### Prompt
Retype the listing that follows, leaving nothing out.

### Task input
================

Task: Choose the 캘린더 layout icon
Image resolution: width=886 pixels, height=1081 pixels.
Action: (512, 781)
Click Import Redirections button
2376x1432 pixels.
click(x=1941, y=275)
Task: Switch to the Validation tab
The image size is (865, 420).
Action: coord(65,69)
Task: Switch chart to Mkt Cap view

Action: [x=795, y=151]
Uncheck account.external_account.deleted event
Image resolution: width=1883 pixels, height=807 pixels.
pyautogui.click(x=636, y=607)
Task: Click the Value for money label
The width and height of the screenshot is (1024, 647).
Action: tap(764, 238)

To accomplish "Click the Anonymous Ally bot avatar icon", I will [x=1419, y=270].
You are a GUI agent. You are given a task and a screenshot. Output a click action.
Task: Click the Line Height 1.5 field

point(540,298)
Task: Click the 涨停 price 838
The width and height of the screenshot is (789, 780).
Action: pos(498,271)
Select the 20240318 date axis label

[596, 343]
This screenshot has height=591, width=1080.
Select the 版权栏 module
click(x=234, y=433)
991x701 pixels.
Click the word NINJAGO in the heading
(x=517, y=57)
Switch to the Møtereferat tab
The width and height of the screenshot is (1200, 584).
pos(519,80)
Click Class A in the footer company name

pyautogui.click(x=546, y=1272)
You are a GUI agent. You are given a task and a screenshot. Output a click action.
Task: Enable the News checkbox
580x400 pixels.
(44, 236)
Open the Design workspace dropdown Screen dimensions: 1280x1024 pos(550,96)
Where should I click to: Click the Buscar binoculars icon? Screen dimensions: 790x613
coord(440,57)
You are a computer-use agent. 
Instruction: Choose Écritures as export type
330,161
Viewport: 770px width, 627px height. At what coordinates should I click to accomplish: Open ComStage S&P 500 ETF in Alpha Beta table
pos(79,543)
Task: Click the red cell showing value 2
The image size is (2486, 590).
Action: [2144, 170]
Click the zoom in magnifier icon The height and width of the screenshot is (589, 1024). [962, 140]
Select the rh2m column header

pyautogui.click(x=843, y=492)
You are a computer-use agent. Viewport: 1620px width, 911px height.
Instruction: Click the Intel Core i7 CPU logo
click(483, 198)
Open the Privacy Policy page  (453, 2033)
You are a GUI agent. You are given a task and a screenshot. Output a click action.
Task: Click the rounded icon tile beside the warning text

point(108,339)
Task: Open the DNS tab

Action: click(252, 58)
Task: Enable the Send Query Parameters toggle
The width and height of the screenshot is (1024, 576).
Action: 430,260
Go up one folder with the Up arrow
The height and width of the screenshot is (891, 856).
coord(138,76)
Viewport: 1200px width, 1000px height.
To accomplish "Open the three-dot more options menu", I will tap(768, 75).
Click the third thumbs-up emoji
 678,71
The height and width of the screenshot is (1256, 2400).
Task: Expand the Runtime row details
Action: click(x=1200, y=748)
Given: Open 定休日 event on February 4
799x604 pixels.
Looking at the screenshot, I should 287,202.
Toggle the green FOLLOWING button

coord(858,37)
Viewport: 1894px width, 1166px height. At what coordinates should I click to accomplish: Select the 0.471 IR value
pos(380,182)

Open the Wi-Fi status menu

================

### Expected output
Task: Choose the 캘린더 layout icon
Image resolution: width=886 pixels, height=1081 pixels.
Action: (512, 781)
Click Import Redirections button
2376x1432 pixels.
click(x=1941, y=275)
Task: Switch to the Validation tab
The image size is (865, 420).
Action: coord(65,69)
Task: Switch chart to Mkt Cap view

Action: [x=795, y=151]
Uncheck account.external_account.deleted event
Image resolution: width=1883 pixels, height=807 pixels.
pyautogui.click(x=636, y=607)
Task: Click the Value for money label
The width and height of the screenshot is (1024, 647).
Action: tap(764, 238)

To accomplish "Click the Anonymous Ally bot avatar icon", I will [x=1419, y=270].
You are a GUI agent. You are given a task and a screenshot. Output a click action.
Task: Click the Line Height 1.5 field

point(540,298)
Task: Click the 涨停 price 838
The width and height of the screenshot is (789, 780).
Action: pos(498,271)
Select the 20240318 date axis label

[596, 343]
This screenshot has height=591, width=1080.
Select the 版权栏 module
click(x=234, y=433)
991x701 pixels.
Click the word NINJAGO in the heading
(x=517, y=57)
Switch to the Møtereferat tab
The width and height of the screenshot is (1200, 584).
pos(519,80)
Click Class A in the footer company name

pyautogui.click(x=546, y=1272)
You are a GUI agent. You are given a task and a screenshot. Output a click action.
Task: Enable the News checkbox
580x400 pixels.
(44, 236)
Open the Design workspace dropdown Screen dimensions: 1280x1024 pos(550,96)
Where should I click to: Click the Buscar binoculars icon? Screen dimensions: 790x613
coord(440,57)
You are a computer-use agent. 
Instruction: Choose Écritures as export type
330,161
Viewport: 770px width, 627px height. At what coordinates should I click to accomplish: Open ComStage S&P 500 ETF in Alpha Beta table
pos(79,543)
Task: Click the red cell showing value 2
The image size is (2486, 590).
Action: [2144, 170]
Click the zoom in magnifier icon The height and width of the screenshot is (589, 1024). [962, 140]
Select the rh2m column header

pyautogui.click(x=843, y=492)
You are a computer-use agent. Viewport: 1620px width, 911px height.
Instruction: Click the Intel Core i7 CPU logo
click(483, 198)
Open the Privacy Policy page  (453, 2033)
You are a GUI agent. You are given a task and a screenshot. Output a click action.
Task: Click the rounded icon tile beside the warning text

point(108,339)
Task: Open the DNS tab

Action: click(252, 58)
Task: Enable the Send Query Parameters toggle
The width and height of the screenshot is (1024, 576).
Action: 430,260
Go up one folder with the Up arrow
The height and width of the screenshot is (891, 856).
coord(138,76)
Viewport: 1200px width, 1000px height.
To accomplish "Open the three-dot more options menu", I will tap(768, 75).
Click the third thumbs-up emoji
 678,71
The height and width of the screenshot is (1256, 2400).
Task: Expand the Runtime row details
Action: click(x=1200, y=748)
Given: Open 定休日 event on February 4
799x604 pixels.
Looking at the screenshot, I should 287,202.
Toggle the green FOLLOWING button

coord(858,37)
Viewport: 1894px width, 1166px height. At what coordinates should I click to accomplish: Select the 0.471 IR value
pos(380,182)

Open the Wi-Fi status menu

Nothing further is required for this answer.